Göç İdaresi Genel Müdürlüğü tarafından Aralık 2018'de açıklanan verilere göre 3 milyon 611 bin 834 Suriyeli mülteci Türkiye'de bulunuyor. Bir kısmı, halk arasında "kamp" olarak bilinen geçici barınma merkezlerinde, bir kısmı ise şehirlerde yaşıyor. Türkiye'ye sığınan Suriyeli mülteciler, temel sağlık hizmetlerini Sağlık Bakanlığı tarafından kurulan göçmen sağlığı merkezlerinde alabiliyorlar. Kızılay ve AFAD gibi kurumlar da bu mültecilerin asgari yaşam koşullarının sağlanması ve ihtiyaçlarının karşılanması için düzenli ve sürekli çalışmalar yürütüyor.
FOTOĞRAF VE BELGELER
Savaşlar nedeniyle vatanlarını terk etmek zorunda kalanlara yardım eli uzatmanın medeniyetimizin bir gerçeği olduğunu gösteren fotoğraf ve belgeler ise arşivlerden çıktı. Cumhurbaşkanlığı Milli Saraylar İdaresi Başkanlığı arşivinde yer alan ve geçirdikleri restorasyon sürecinin ardından kamuoyu ile ilk kez paylaşılan 150 yıl öncesine, 19'uncu yüzyıl Osmanlı dönemine ait fotoğraf ve belgelerde, Beylerbeyi ve Dolmabahçe saraylarının muhacirlere açıldığını görüyoruz.
GÖÇMENLERE TAHSİS EDİLDİ
II. Abdülhamid'in ilk saltanat yıllarında Rusya ile yaşanan savaş (1877-78 Osmanlı-Rus Savaşı) sırasında Rumeli ve Kafkasya'dan göç eden muhacirler Beylerbeyi Sarayı'nın müştemilâtından Paşa Dairesi, Mızıka Dairesi ve Harem Ağaları Dairesi'nde iskân edilmişlerdi. Daha sonraki yıllarda da hastane olarak kullanılan bu dairelerde, 1887 yılının temmuz ayında İstanbul'da yaşanan büyük yangın sonrasında evsiz kalan bir grup yangınzede, geçici olarak barındırılmıştı. Arşiv belgelerinde, Beylerbeyi Sarayı'nın yanı sıra Dolmabahçe Sarayı'nın Harem bölümü ve Alemdar Kasrı'nın da muhacirlere tahsis edildiği yer alıyor.

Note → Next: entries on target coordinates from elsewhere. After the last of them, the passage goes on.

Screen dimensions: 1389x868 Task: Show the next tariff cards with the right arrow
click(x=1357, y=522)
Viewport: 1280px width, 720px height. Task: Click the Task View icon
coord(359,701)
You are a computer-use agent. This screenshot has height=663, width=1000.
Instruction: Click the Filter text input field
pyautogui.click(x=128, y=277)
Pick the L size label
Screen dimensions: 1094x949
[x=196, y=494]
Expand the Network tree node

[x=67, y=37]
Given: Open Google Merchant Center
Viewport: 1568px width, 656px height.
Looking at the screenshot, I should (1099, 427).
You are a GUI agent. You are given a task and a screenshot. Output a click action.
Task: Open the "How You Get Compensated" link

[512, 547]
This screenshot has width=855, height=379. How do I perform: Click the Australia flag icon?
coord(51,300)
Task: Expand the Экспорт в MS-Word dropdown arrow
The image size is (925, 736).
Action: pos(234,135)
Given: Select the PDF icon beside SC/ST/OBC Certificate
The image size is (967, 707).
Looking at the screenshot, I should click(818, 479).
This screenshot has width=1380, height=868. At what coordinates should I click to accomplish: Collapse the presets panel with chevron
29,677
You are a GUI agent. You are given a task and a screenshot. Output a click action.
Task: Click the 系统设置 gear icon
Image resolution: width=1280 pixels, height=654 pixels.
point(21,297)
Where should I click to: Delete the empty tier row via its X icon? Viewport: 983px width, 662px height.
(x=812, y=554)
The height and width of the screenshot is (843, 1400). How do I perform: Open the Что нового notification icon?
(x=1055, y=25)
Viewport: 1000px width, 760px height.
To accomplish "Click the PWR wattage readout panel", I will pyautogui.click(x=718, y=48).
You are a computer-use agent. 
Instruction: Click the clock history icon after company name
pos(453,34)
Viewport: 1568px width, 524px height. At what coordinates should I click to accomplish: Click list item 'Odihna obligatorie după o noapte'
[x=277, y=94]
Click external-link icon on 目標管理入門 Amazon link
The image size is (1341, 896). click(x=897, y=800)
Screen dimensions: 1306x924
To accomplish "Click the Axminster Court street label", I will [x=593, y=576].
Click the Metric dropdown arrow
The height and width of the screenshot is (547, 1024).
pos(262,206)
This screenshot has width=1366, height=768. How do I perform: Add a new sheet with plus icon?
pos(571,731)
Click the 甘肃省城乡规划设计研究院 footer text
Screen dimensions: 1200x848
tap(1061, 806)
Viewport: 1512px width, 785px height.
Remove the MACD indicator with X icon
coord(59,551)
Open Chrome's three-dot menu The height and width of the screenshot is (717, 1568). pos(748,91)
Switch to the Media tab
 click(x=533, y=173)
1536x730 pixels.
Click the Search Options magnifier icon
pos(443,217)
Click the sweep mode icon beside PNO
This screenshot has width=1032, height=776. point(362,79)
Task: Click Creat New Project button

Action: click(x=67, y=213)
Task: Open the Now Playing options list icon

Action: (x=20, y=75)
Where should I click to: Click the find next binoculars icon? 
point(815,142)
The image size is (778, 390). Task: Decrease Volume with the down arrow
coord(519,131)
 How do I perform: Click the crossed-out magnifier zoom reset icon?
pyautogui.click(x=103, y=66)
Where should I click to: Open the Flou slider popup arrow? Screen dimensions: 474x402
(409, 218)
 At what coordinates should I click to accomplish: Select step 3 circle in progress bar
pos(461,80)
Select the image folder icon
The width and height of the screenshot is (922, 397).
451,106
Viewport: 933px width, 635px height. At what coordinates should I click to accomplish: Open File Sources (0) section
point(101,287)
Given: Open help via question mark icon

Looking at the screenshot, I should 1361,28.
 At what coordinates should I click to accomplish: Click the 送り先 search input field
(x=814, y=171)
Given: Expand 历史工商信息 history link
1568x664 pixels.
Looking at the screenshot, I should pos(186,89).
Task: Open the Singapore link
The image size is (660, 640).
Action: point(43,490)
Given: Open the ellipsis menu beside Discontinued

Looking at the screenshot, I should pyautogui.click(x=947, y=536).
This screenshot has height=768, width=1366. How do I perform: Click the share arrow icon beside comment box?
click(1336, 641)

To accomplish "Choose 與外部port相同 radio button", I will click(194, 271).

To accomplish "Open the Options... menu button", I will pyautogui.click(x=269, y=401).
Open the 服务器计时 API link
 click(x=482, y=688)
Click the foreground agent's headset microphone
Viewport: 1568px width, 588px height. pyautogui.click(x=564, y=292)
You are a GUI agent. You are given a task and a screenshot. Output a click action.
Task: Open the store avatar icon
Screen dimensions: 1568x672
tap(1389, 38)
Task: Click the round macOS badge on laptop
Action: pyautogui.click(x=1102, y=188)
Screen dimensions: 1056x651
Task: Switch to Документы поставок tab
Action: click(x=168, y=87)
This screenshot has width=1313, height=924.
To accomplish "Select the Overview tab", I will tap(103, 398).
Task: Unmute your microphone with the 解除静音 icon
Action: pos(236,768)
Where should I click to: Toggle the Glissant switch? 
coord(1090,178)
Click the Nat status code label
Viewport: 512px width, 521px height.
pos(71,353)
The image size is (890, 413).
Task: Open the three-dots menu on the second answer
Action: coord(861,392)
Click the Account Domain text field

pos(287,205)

TÜRK MİLLETİ MAZLUMLARA HEP KUCAK AÇTI
Milli Saraylar İdaresi Başkanı Dr. Yasin Yıldız, gün yüzüne çıkarılan fotoğraf ve belgeler ile ilgili olarak, "Tarihi vesikalar gösteriyor ki Türk milleti her dönem ve her koşulda kapısını mazlumlara ve ihtiyaç sahiplerine açan bir millet olmuştur. Kurumumuz adına bu kıymetli evrakı restore ederek kamuoyu ile paylaşılmasında emeği geçen tüm arşiv, araştırma ve restorasyon ekibine teşekkür ediyorum" dedi.